A recent analysis conducted by Avalere Health reveals that the Medicare home health population is older, poorer, and sicker than all other Medicare beneficiaries.  Specifically, Medicare home health beneficiaries are twice as likely to be over age 85, three times more likely to suffer from disabling conditions, 40% more likely to be poor, and 50% more likely to have four or more chronic conditions than all other Medicare beneficiaries.[4]  It is also important to note that most home health beneficiaries live in rural communities – most of which have already been designated as a health shortage professional area (HSPA).[5]

Home health services are provided by specialized entities – most of which are freestanding (i.e. not affiliated with a hospital or nursing home).[6]  According to CRS, the number of home health entities grew by more than 62 percent between 2000 and 2011.[7] Today, more than 12,000 small business providers and 1.1 million care givers provide care to this senior population.  According to CRS, total expenditures for home health reached $18.4 billion in 2011.[8]

What Does the Rule Mean for Seniors and Women?

On January 1, 2014, homebound seniors woke up to circumstances in which their care is now in jeopardy.  The payment cuts will leave many providers with no choice but to cut back on their services, lay off healthcare professionals who provide the care, or close their doors. In fact, the Administration itself admitted in its regulation that “approximately 40 percent” of all home health service providers nationwide will be driven into the red as a result of this cut.[9]  This regulation is expected to most severely impact small business providers and those operating in rural communities.

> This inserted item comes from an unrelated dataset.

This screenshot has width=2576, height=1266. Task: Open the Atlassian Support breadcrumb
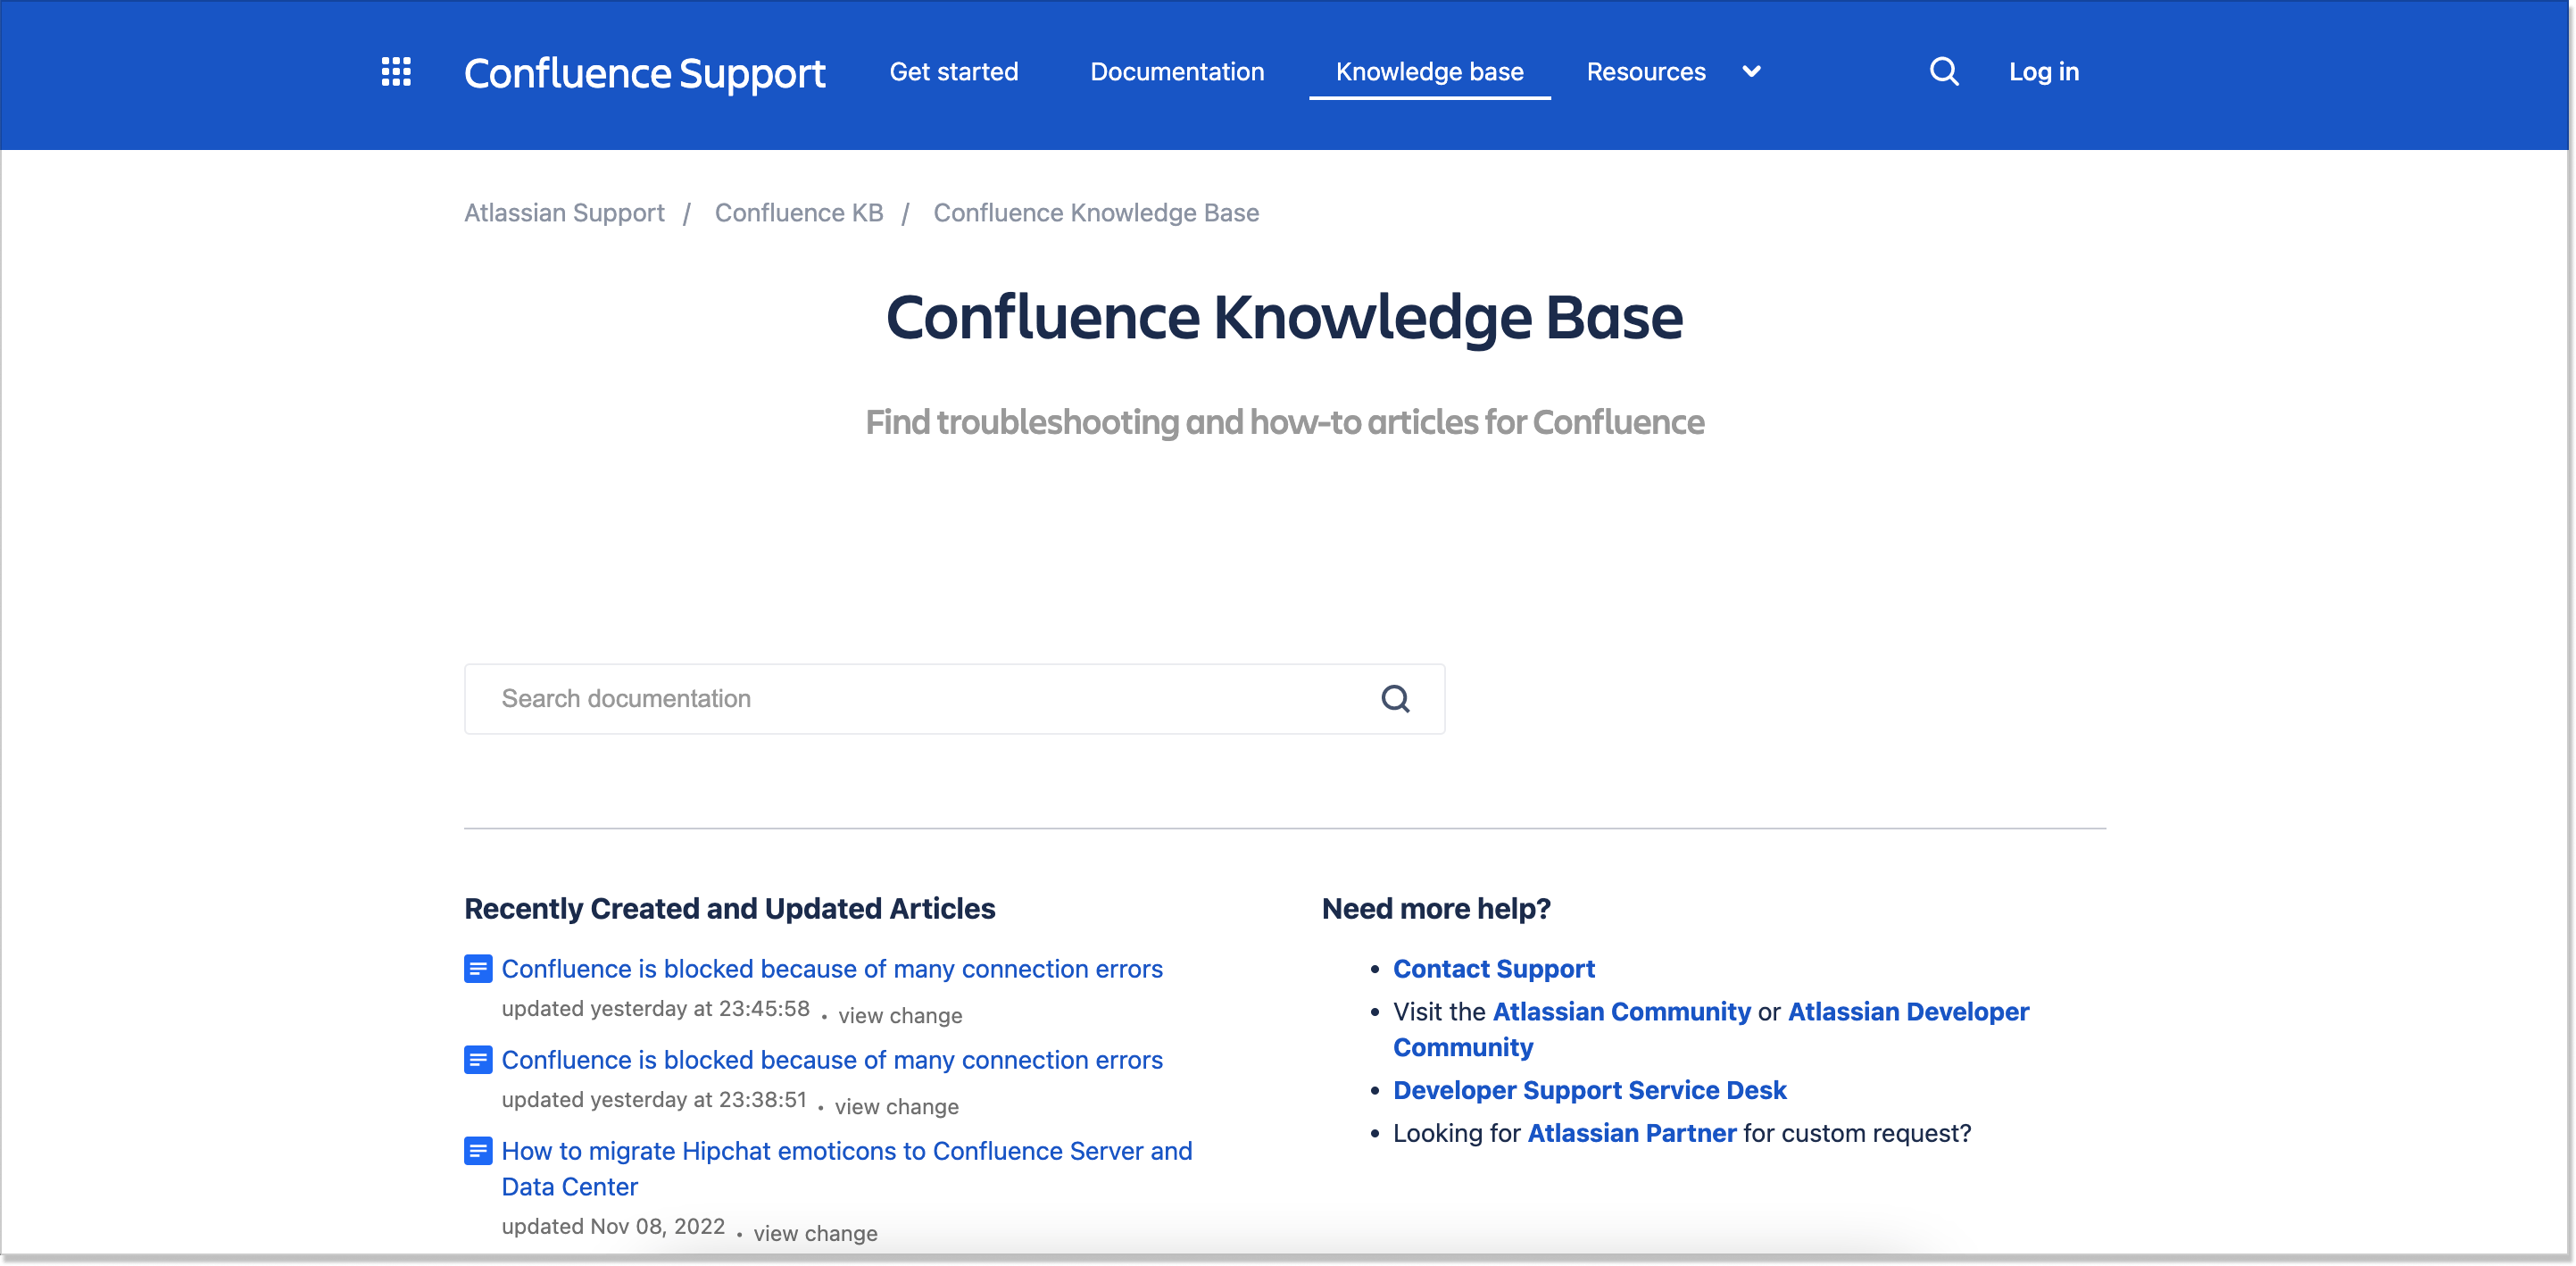point(564,212)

Moreover, the home health care industry is mostly comprised of women. In the same Avalere Health study referenced above, it was revealed that 89 percent of aides, including home health, are women; 93 percent of health care support staff are women; 91 percent of registered nurses are women; and 92 percent of occupational therapists are women.[10] Thus, not only will jobs be cut but the Administration is going after jobs and sectors in which women primarily work.  The cuts are already having a negative effect. According to the Partnership for Quality Home Care, the industry already experienced its largest job loss in a decade in December 2013 alone.[11]

It’s ironic that the President and the Administration purport to be the protectors of seniors and women.  The cuts to the Medicare home health benefit, the cuts to Medicare Advantage, and the limitations imposed on the Medicare Part D prescription drug program all point to the reality that the President and his Administration are willing to jeopardize seniors’ healthcare and women’s jobs in order to pursue broader redistributive policy goals. The President should be held accountable for his real motives.



[2] See id.

[3] See id.

[4] See Avalere Health Analysis March 2014.

[5] See id.

[8] See id.

[9] See HHPPS Final Rule for CY 2014, p. 116.

[10] See Avalere Health Analysis February 2014.

[11] See “Why Is Obama Squeezing the Home Health-Service Industry?” National Review, February 27, 2014.